Le Projet de loi n° 42, visant les mesures relatives à l’obligation de divulgation d’un contrat de prête-nom, a été sanctionné le 24 septembre 2020. Désormais, les contrats de prête-nom (qu’ils soient sous forme orale ou écrite), sous réserve de quelques exceptions, doivent être divulgués à Revenu Québec dans le délai prescrit.

Notre texte ne comprend pas tous les éléments techniques entourant la divulgation des contrats de prête-nom, mais se veut un questionnement sur l’obligation additionnelle de les divulguer à d’autres registres gouvernementaux et sur certains éléments connexes lors de l’application de ce nouveau régime.

Pour revoir les critères techniques des contrats de prête-nom et les changements pour les entreprises constituées en vertu de la Loi canadienne sur les sociétés par actions, vous pouvez consulter l’excellent texte de Me Thierry L. Martel dans la revue Stratège publiée à l’automne 2019 (Volume 24 – Numéro 3).

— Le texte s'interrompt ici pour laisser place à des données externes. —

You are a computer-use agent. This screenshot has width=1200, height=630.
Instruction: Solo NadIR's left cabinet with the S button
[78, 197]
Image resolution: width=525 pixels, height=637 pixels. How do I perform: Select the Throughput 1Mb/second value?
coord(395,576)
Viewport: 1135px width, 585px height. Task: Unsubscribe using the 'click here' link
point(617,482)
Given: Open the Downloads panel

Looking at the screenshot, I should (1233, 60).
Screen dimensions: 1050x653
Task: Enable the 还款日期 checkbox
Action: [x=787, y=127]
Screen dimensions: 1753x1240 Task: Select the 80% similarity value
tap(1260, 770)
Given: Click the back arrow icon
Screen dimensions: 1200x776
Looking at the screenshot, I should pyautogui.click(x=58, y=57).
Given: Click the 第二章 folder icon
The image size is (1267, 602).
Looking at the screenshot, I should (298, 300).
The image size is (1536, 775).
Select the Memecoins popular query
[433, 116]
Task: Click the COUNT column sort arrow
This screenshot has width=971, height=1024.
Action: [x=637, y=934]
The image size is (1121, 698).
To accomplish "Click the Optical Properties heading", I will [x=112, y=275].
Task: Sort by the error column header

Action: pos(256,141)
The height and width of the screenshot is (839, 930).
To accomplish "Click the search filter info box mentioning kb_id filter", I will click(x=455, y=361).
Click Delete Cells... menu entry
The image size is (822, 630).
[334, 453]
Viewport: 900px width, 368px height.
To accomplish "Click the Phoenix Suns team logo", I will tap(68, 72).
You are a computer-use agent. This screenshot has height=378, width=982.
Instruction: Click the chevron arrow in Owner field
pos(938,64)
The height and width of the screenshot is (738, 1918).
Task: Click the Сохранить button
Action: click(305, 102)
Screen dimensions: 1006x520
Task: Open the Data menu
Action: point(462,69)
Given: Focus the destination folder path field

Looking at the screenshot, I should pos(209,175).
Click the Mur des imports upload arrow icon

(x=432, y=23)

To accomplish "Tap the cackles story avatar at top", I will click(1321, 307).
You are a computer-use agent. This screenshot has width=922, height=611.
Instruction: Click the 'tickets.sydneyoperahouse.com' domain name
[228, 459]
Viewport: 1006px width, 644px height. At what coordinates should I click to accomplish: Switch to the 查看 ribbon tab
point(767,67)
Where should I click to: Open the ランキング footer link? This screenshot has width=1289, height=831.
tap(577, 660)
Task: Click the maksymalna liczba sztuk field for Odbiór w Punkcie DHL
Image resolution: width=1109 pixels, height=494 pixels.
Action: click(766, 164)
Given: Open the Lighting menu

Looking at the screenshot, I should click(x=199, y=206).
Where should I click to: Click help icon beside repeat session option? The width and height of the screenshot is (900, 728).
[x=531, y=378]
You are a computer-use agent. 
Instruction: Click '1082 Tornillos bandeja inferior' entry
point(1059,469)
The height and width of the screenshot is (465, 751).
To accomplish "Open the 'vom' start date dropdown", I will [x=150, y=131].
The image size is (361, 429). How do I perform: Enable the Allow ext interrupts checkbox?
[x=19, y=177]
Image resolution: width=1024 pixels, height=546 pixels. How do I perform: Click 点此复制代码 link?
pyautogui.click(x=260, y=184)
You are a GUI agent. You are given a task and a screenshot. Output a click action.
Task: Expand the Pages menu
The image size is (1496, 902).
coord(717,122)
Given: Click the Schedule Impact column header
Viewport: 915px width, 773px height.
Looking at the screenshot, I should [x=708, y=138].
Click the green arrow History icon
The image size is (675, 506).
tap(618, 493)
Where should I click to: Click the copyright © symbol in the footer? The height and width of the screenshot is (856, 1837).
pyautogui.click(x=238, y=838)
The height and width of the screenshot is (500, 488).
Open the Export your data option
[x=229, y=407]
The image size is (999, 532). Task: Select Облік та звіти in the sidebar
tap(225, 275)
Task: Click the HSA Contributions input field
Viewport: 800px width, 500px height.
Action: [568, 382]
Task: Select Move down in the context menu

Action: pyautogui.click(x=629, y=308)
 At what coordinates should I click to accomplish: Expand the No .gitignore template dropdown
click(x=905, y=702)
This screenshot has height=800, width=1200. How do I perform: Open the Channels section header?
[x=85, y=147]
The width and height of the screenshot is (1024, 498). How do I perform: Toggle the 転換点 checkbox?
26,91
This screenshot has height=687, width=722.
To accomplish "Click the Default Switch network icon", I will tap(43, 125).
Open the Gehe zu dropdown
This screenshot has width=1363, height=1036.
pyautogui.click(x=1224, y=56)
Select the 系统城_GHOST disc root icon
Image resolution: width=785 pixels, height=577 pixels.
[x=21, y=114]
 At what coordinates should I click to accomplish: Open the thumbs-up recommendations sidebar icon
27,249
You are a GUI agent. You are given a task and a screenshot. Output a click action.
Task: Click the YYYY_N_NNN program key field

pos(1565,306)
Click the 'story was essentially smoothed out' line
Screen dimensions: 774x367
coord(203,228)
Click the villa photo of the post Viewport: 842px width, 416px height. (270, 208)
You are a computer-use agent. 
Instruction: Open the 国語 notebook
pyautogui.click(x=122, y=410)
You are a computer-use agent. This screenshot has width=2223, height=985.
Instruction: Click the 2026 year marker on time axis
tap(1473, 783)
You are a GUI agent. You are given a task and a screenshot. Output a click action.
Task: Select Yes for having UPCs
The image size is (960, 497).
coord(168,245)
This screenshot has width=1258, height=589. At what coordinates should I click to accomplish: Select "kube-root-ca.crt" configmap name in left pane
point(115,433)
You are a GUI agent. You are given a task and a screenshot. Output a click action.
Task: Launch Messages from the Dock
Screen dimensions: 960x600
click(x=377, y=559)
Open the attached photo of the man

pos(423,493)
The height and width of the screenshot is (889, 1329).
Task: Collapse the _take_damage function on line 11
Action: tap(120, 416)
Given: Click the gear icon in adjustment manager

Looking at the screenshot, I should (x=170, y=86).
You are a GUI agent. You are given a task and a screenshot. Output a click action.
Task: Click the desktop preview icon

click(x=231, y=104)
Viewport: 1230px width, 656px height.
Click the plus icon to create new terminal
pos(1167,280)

Le but fiscal de la divulgation des contrats de prête-nom est de s’assurer que les revenus sont imposés comme tels dans les mains du bénéficiaire ultime du bien. Or, le gouvernement du Québec se propose d’ajuster certains registres pour que ceux-ci permettent l’identification des bénéficiaires ultimes. Comme la divulgation des contrats de prête-nom permet déjà à Revenu Québec d’obtenir cette information aux fins fiscales, il y a lieu de se demander si ces ajustements aux registres ne seront pas superflus. En effet, le dilemme est de pouvoir conserver le secret de ces contrats aux yeux du public tout en respectant leur divulgation fiscale à Revenu Québec. Le fait de les rendre publics diminuerait l’utilisation de ce type de contrat, même s’il est légal. Cela pourrait entraîner plutôt une non-divulgation des contrats de prête-nom dans ces registres.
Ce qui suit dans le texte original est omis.